В Германии мы поддерживали контакт с некоторыми товарищами из бывшего Движения 2 июня и некоторыми Революционными ячейками (RZ), эпизодически – с комитетами поддержки RAF; и автономисты, и скваттеры находились в постоянном контакте со своими немецкими коллегами.
Наконец, мы поддерживали контакт с палестинскими организациями благодаря товарищам, которые находились в их тренировочных лагерях в Ливане.
К вооруженной борьбе мы должны были готовиться прежде всего политически. Именно в сознании классового противостояния мы формировали нашу приверженность. Мы должны были приобрести практический и технический опыт. Но партизанскую войну нельзя изучать по книгам.
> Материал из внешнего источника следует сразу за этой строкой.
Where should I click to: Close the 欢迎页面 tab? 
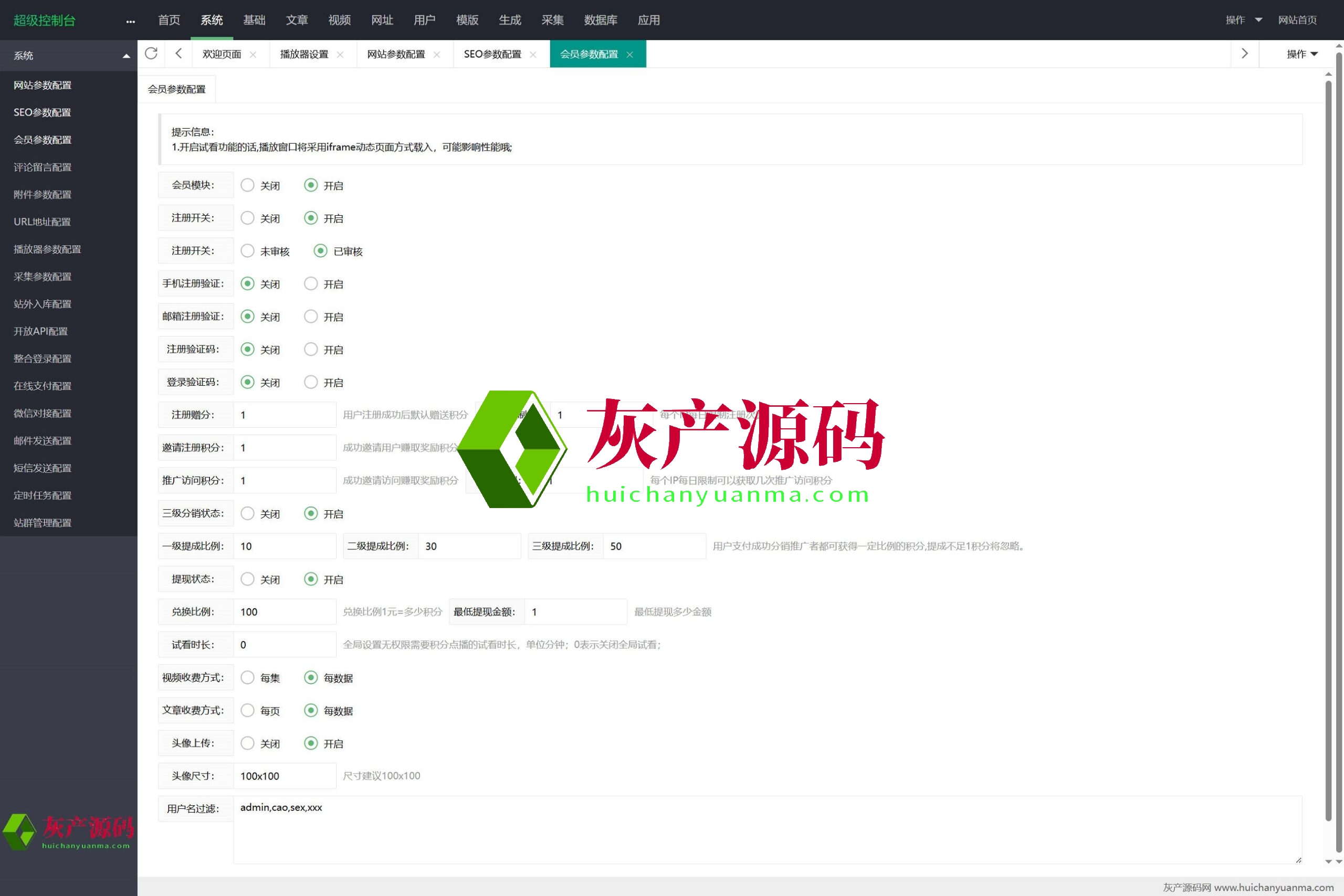pyautogui.click(x=253, y=55)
Она требует применения очень строгих правил, которые могут быть преподаны и переданы только на земле.
Заложить ночью динамитные шашки в общественное здание или забросать его зажигательными коктейлями было недостаточно: каждая группа должна была начать с операций «коммандос», включая «финансовую экспроприацию». Помимо финансирования боевых и подпольных структур, эти «захваты» также служили «школой» для неофитов, которые присоединялись к нам. Чтобы урок принес пользу, необходимо было работать в условиях максимальной безопасности: сначала тщательная подготовка; затем скромные цели; и всегда «один путь для нападения, шесть для бегства». Кроме того, на протяжении всей операции обеспечивалось вооруженное прикрытие снаружи во время действий и затем во время отхода. Требования к безопасности были настолько высоки, что часто казалось, что все очень легко, слишком легко. Кроме того, после первого опыта некоторые товарищи думали, что они могут действовать в одиночку: в двух случаях те, кто обошел дважды, те, кто игнорировал наши отговоры, видели, как их история пошла наперекосяк.
Мы никогда не делали секрета из экспроприаций. И тем хуже, если буржуазия использовала и всегда будет использовать эту практику, чтобы кричать «вор». После того, как политические кадры старых Новых левых – особенно те, кто продался – были превращены в функционеров порядка, переработаны в избирательной ярмарке, муниципалитетах, профсоюзах и рабочих советах, обеспечивая работу громоотвода для самого коррумпированного политического класса, который когда-либо знала страна, стало трудно не рассматривать экспроприацию как революционный акт.
Однако экспроприация – это не просто налог для финансирования борьбы. Экспроприация также является, как напомнили нам итальянские товарищи, «нападением на общественное богатство», первым шагом к повторному захвату средств производства. Экспроприация – это первичный революционный акт, который практиковался на протяжении 20-го века революционерами всех стран – русскими партизанами и большевиками, Дуррути и испанскими республиканцами, французским Сопротивлением и т. д. Экспроприациями мы атакуем систему воров, накопителей прибыли от труда, их мораль и законность во имя пролетарской законности и морали.
Каждая группа имела свой «офис». По телефону предложение «Приходите в офис» было вполне безобидным. У нас был целый набор кодов для запоминания мест встреч. «Aux panthères» – это парк Батиньоль – в честь «Panthères des Batignolles», старой нелегальной группировки начала 20-го века. «За хороших полицейских» – это памятник на кладбище Монпарнас, посвященный полицейским, застреленным Бонно и его товарищами.
«Chez Auguste» – уголок возле могилы Бланки на Пер-Лашез; там же был «Chez Modi» (для Модильяни) – склеп на Еврейской площади, служивший «вырезом» и даже складом. «Chez Catherine» был фонтаном Медичи в Люксембургском саду. Двадцать лет спустя я все еще помню десятки кодов, которые, без сомнения, помнят и товарищи: «À la jeunesse»… «Chez Robert Houdin»… «Chez Jules»…
У нас были коды для мест, а также для ряда вещей, таких как типы оружия или документы, которые мы хотели получить в срочном порядке. Мы могли в телефонном разговоре с безупречной банальностью назначить точную встречу с точным материалом без всякого риска двусмысленности.
В то время на складе оружия в Тулузе у меня был немецкий пистолет-пулемет, который мы называли «Гретта». Поэтому меня часто спрашивали: «Когда вы поднимаетесь, вы идете с Греттой?»
Я до сих пор смеюсь при воспоминании о полицейском задержании в РГ Тулузы, когда полицейский с угрозами сказал мне: «Мы арестовали твою подружку Гретту. Если ты не будешь говорить, она уже начала!».
Моя повседневная жизнь не была повседневной. Я жил так, как жил всегда, с семнадцати лет, – в ритме политических задач.
Такой подход накладывает свою диалектику между индивидуальным выбором и коллективным выбором. Это реальный процесс самоопределения, который тесно связывает частную жизнь с политикой. Индивидуальный выбор становится коллективным обязательством, которое, благодаря правильности выполненных действий, может перерасти в революционное обязательство.